- [ACTION ITEM]:
In the opinion piece on M. Night Shyamalan, what kind of movie does Uwe Boll specialize in directing?

- [SUPPLIED TEXT]:
Monday, June 10, 2013

Shyamalan, Please Stop

By Steve Evans

Film buffs mock the wretched cinematic exertions of Uwe Boll, who specializes in directing movie adaptations of video games, but M. Night Shyamalan is now the heir apparent to Ed Wood Jr.'s legacy as worst director in motion picture history. At least Wood's movies are entertaining. Plan 9 From Outer Space is a great comedy, even if it was never intended that way.


The Sixth Sense, Shyamalan's 1999 debut, can now be seen clearly as a fluke. Each of his seven subsequent films has been significantly worse than the picture it precedes -- no small achievement. The Shyamalan oeuvre is a clinic in sloppy writing and ludicrous plot twists, with movies featuring bored-looking (or merely puzzled) actors delivering bland dialog. How Shyamalan’s career lasted this long is one of the perverse mysteries of Hollywood. Virtually his entire output could be used in a festival of bad cinema:

Anyone who was surprised by The Village would have to be living in one.

Lady in the Water is possibly the most ridiculous non-comedy ever made; easily the low point in Paul Giamatti’s otherwise excellent career.

The Happening was a non-event. Killer plants? Day of the Triffids was an awful film about malevolent flora -- and still better than The Happening.

The Last Airbender might as well have been about a man suffering from terminal flatulence; ticket sales would have been no worse.

- [DATA EXTRACT]:
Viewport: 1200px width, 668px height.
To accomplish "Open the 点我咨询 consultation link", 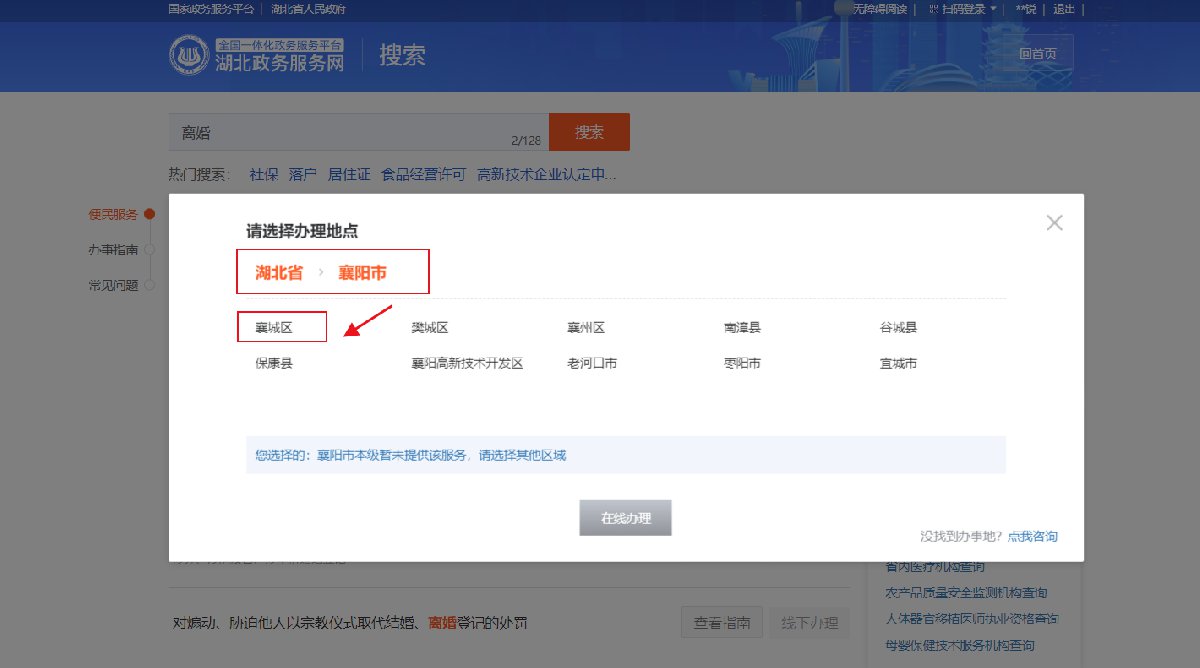I will point(1032,536).
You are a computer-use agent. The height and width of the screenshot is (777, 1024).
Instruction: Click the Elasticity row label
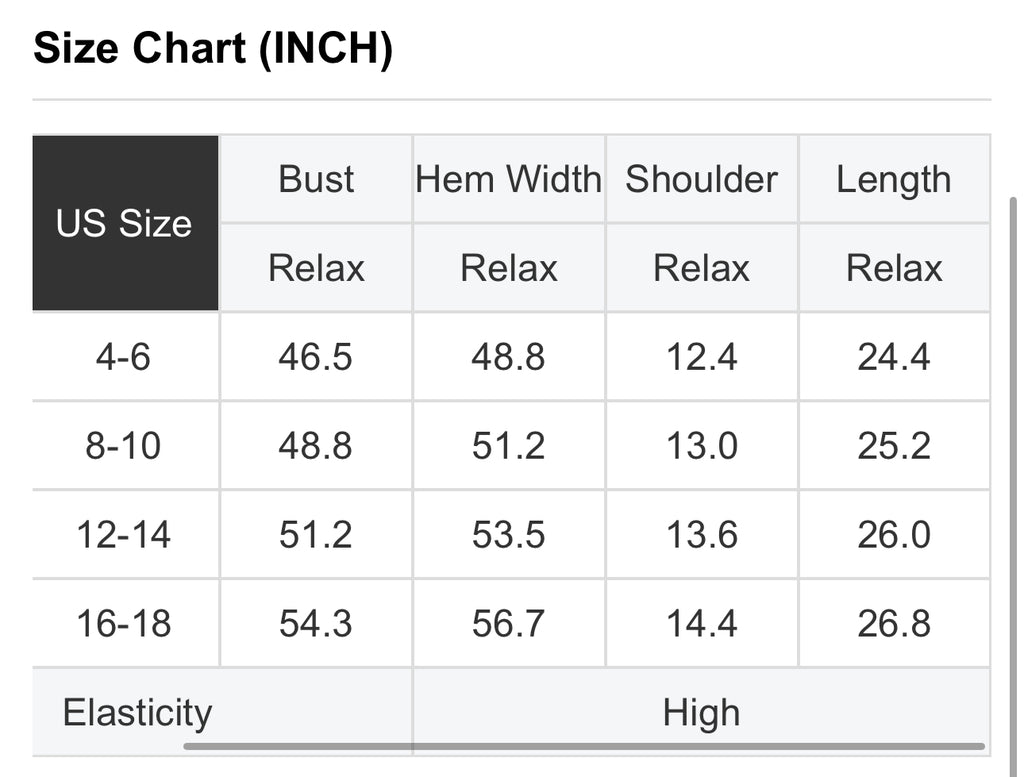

- [SOLUTION FOR THIS EXERCISE]:
Movie adaptations of video games.